■ INSTRUCTIONS TO FOLLOW: Set out every line of the items below as a numbered list, skipping any blank lines.

+++ DATA SUPPLIED

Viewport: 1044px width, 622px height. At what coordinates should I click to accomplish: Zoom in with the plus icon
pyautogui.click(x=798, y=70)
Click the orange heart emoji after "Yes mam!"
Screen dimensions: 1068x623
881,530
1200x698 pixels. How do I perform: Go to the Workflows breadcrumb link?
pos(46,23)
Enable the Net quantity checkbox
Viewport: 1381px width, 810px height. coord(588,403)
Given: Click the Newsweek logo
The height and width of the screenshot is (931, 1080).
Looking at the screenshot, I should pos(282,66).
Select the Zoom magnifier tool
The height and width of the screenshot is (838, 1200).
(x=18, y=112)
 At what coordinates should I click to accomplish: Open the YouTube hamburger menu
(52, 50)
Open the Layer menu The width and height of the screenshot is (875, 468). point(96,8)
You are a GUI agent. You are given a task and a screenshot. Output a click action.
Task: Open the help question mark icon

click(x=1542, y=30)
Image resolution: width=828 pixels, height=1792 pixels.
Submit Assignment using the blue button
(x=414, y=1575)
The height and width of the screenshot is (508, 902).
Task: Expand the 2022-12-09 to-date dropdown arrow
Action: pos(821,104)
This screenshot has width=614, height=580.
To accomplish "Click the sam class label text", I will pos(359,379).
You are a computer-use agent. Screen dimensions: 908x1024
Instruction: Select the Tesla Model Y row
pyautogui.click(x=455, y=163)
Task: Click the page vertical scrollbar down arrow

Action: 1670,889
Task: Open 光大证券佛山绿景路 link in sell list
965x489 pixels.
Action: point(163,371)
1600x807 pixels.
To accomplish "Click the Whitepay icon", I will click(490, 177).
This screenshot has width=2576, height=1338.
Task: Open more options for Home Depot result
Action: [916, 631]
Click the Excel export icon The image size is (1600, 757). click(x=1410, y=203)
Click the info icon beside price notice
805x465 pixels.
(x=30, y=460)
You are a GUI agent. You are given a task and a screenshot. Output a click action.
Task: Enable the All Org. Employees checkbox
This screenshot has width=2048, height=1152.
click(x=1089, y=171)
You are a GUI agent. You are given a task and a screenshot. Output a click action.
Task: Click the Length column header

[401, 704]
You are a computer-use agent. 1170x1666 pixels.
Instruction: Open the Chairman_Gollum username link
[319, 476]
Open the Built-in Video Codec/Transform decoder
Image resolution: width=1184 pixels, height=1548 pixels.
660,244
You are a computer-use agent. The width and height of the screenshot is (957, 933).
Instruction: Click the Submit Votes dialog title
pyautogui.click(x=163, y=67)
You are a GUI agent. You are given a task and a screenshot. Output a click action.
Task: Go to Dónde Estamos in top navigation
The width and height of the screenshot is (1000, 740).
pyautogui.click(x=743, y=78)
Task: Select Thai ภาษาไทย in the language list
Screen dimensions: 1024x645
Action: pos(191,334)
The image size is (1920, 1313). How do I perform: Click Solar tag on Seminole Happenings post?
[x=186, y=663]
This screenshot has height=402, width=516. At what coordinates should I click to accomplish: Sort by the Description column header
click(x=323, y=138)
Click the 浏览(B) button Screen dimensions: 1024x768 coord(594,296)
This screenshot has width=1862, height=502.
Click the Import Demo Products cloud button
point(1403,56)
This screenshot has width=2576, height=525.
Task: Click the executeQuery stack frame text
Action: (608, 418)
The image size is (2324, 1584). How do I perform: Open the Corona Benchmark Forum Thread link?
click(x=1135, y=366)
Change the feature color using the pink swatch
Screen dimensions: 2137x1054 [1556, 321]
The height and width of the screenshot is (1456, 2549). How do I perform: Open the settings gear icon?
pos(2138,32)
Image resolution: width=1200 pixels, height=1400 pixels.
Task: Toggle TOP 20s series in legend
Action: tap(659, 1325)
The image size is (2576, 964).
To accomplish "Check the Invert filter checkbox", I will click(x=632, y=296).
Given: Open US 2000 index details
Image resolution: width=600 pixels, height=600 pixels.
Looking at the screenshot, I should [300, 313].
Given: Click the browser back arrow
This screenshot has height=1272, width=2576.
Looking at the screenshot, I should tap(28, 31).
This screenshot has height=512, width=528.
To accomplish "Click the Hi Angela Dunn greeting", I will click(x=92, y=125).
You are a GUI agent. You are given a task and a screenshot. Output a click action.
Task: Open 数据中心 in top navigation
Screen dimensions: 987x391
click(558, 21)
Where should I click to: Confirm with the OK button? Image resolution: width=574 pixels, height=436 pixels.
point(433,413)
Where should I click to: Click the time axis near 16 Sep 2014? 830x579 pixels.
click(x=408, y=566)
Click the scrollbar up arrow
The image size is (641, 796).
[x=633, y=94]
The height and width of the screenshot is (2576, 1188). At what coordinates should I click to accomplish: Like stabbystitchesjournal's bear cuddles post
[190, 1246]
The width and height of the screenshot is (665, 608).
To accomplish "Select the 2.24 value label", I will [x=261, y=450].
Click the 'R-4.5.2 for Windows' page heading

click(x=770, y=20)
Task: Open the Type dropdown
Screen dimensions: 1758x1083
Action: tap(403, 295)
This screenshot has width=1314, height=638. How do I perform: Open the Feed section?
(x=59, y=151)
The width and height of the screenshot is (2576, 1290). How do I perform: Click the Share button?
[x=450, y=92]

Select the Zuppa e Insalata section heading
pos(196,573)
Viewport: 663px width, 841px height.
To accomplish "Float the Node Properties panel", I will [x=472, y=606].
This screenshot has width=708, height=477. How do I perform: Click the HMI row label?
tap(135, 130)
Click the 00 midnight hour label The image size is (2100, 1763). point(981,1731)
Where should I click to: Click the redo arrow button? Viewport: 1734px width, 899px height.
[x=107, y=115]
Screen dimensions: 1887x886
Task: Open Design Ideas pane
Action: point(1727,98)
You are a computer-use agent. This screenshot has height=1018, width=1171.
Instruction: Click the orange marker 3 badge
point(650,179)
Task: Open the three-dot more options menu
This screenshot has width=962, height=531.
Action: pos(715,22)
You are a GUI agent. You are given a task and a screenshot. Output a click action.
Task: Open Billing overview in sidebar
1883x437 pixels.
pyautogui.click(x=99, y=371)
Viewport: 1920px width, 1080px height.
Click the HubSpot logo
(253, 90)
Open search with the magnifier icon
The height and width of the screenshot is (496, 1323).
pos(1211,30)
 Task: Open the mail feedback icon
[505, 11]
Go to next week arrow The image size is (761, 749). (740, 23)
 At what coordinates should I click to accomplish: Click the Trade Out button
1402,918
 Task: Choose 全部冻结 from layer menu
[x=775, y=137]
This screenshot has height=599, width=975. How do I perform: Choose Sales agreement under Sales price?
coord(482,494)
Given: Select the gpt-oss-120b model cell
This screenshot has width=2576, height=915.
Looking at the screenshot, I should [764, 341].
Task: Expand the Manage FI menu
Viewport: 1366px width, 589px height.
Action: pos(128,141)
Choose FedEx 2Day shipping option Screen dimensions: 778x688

++++++

■ TASK ANSWER:
1. Viewport: 1044px width, 622px height. At what coordinates should I click to accomplish: Zoom in with the plus icon
2. pyautogui.click(x=798, y=70)
3. Click the orange heart emoji after "Yes mam!"
4. Screen dimensions: 1068x623
5. 881,530
6. 1200x698 pixels. How do I perform: Go to the Workflows breadcrumb link?
7. pos(46,23)
8. Enable the Net quantity checkbox
9. Viewport: 1381px width, 810px height. coord(588,403)
10. Given: Click the Newsweek logo
11. The height and width of the screenshot is (931, 1080).
12. Looking at the screenshot, I should pos(282,66).
13. Select the Zoom magnifier tool
14. The height and width of the screenshot is (838, 1200).
15. (x=18, y=112)
16.  At what coordinates should I click to accomplish: Open the YouTube hamburger menu
17. (52, 50)
18. Open the Layer menu The width and height of the screenshot is (875, 468). point(96,8)
19. You are a GUI agent. You are given a task and a screenshot. Output a click action.
20. Task: Open the help question mark icon
21. click(x=1542, y=30)
22. Image resolution: width=828 pixels, height=1792 pixels.
23. Submit Assignment using the blue button
24. (x=414, y=1575)
25. The height and width of the screenshot is (508, 902).
26. Task: Expand the 2022-12-09 to-date dropdown arrow
27. Action: pos(821,104)
28. This screenshot has width=614, height=580.
29. To accomplish "Click the sam class label text", I will pos(359,379).
30. You are a computer-use agent. Screen dimensions: 908x1024
31. Instruction: Select the Tesla Model Y row
32. pyautogui.click(x=455, y=163)
33. Task: Click the page vertical scrollbar down arrow
34. Action: 1670,889
35. Task: Open 光大证券佛山绿景路 link in sell list
36. 965x489 pixels.
37. Action: point(163,371)
38. 1600x807 pixels.
39. To accomplish "Click the Whitepay icon", I will click(490, 177).
40. This screenshot has width=2576, height=1338.
41. Task: Open more options for Home Depot result
42. Action: [916, 631]
43. Click the Excel export icon The image size is (1600, 757). click(x=1410, y=203)
44. Click the info icon beside price notice
45. 805x465 pixels.
46. (x=30, y=460)
47. You are a GUI agent. You are given a task and a screenshot. Output a click action.
48. Task: Enable the All Org. Employees checkbox
49. This screenshot has width=2048, height=1152.
50. click(x=1089, y=171)
51. You are a GUI agent. You are given a task and a screenshot. Output a click action.
52. Task: Click the Length column header
53. [401, 704]
54. You are a computer-use agent. 1170x1666 pixels.
55. Instruction: Open the Chairman_Gollum username link
56. [319, 476]
57. Open the Built-in Video Codec/Transform decoder
58. Image resolution: width=1184 pixels, height=1548 pixels.
59. 660,244
60. You are a computer-use agent. The width and height of the screenshot is (957, 933).
61. Instruction: Click the Submit Votes dialog title
62. pyautogui.click(x=163, y=67)
63. You are a GUI agent. You are given a task and a screenshot. Output a click action.
64. Task: Go to Dónde Estamos in top navigation
65. The width and height of the screenshot is (1000, 740).
66. pyautogui.click(x=743, y=78)
67. Task: Select Thai ภาษาไทย in the language list
68. Screen dimensions: 1024x645
69. Action: pos(191,334)
70. The image size is (1920, 1313). How do I perform: Click Solar tag on Seminole Happenings post?
71. [x=186, y=663]
72. This screenshot has height=402, width=516. At what coordinates should I click to accomplish: Sort by the Description column header
73. click(x=323, y=138)
74. Click the 浏览(B) button Screen dimensions: 1024x768 coord(594,296)
75. This screenshot has width=1862, height=502.
76. Click the Import Demo Products cloud button
77. point(1403,56)
78. This screenshot has width=2576, height=525.
79. Task: Click the executeQuery stack frame text
80. Action: (608, 418)
81. The image size is (2324, 1584). How do I perform: Open the Corona Benchmark Forum Thread link?
82. click(x=1135, y=366)
83. Change the feature color using the pink swatch
84. Screen dimensions: 2137x1054 [1556, 321]
85. The height and width of the screenshot is (1456, 2549). How do I perform: Open the settings gear icon?
86. pos(2138,32)
87. Image resolution: width=1200 pixels, height=1400 pixels.
88. Task: Toggle TOP 20s series in legend
89. Action: tap(659, 1325)
90. The image size is (2576, 964).
91. To accomplish "Check the Invert filter checkbox", I will click(x=632, y=296).
92. Given: Open US 2000 index details
93. Image resolution: width=600 pixels, height=600 pixels.
94. Looking at the screenshot, I should [300, 313].
95. Given: Click the browser back arrow
96. This screenshot has height=1272, width=2576.
97. Looking at the screenshot, I should tap(28, 31).
98. This screenshot has height=512, width=528.
99. To accomplish "Click the Hi Angela Dunn greeting", I will click(x=92, y=125).
100. You are a GUI agent. You are given a task and a screenshot. Output a click action.
101. Task: Open 数据中心 in top navigation
102. Screen dimensions: 987x391
103. click(558, 21)
104. Where should I click to: Confirm with the OK button? Image resolution: width=574 pixels, height=436 pixels.
105. point(433,413)
106. Where should I click to: Click the time axis near 16 Sep 2014? 830x579 pixels.
107. click(x=408, y=566)
108. Click the scrollbar up arrow
109. The image size is (641, 796).
110. [x=633, y=94]
111. The height and width of the screenshot is (2576, 1188). At what coordinates should I click to accomplish: Like stabbystitchesjournal's bear cuddles post
112. [190, 1246]
113. The width and height of the screenshot is (665, 608).
114. To accomplish "Select the 2.24 value label", I will [x=261, y=450].
115. Click the 'R-4.5.2 for Windows' page heading
116. click(x=770, y=20)
117. Task: Open the Type dropdown
118. Screen dimensions: 1758x1083
119. Action: tap(403, 295)
120. This screenshot has width=1314, height=638. How do I perform: Open the Feed section?
121. (x=59, y=151)
122. The width and height of the screenshot is (2576, 1290). How do I perform: Click the Share button?
123. [x=450, y=92]
124. Select the Zuppa e Insalata section heading
125. pos(196,573)
126. Viewport: 663px width, 841px height.
127. To accomplish "Float the Node Properties panel", I will [x=472, y=606].
128. This screenshot has width=708, height=477. How do I perform: Click the HMI row label?
129. tap(135, 130)
130. Click the 00 midnight hour label The image size is (2100, 1763). point(981,1731)
131. Where should I click to: Click the redo arrow button? Viewport: 1734px width, 899px height.
132. [x=107, y=115]
133. Screen dimensions: 1887x886
134. Task: Open Design Ideas pane
135. Action: point(1727,98)
136. You are a computer-use agent. This screenshot has height=1018, width=1171.
137. Instruction: Click the orange marker 3 badge
138. point(650,179)
139. Task: Open the three-dot more options menu
140. This screenshot has width=962, height=531.
141. Action: pos(715,22)
142. You are a GUI agent. You are given a task and a screenshot. Output a click action.
143. Task: Open Billing overview in sidebar
144. 1883x437 pixels.
145. pyautogui.click(x=99, y=371)
146. Viewport: 1920px width, 1080px height.
147. Click the HubSpot logo
148. (253, 90)
149. Open search with the magnifier icon
150. The height and width of the screenshot is (496, 1323).
151. pos(1211,30)
152.  Task: Open the mail feedback icon
153. [505, 11]
154. Go to next week arrow The image size is (761, 749). (740, 23)
155.  At what coordinates should I click to accomplish: Click the Trade Out button
156. 1402,918
157.  Task: Choose 全部冻结 from layer menu
158. [x=775, y=137]
159. This screenshot has height=599, width=975. How do I perform: Choose Sales agreement under Sales price?
160. coord(482,494)
161. Given: Select the gpt-oss-120b model cell
162. This screenshot has width=2576, height=915.
163. Looking at the screenshot, I should [764, 341].
164. Task: Expand the Manage FI menu
165. Viewport: 1366px width, 589px height.
166. Action: pos(128,141)
167. Choose FedEx 2Day shipping option Screen dimensions: 778x688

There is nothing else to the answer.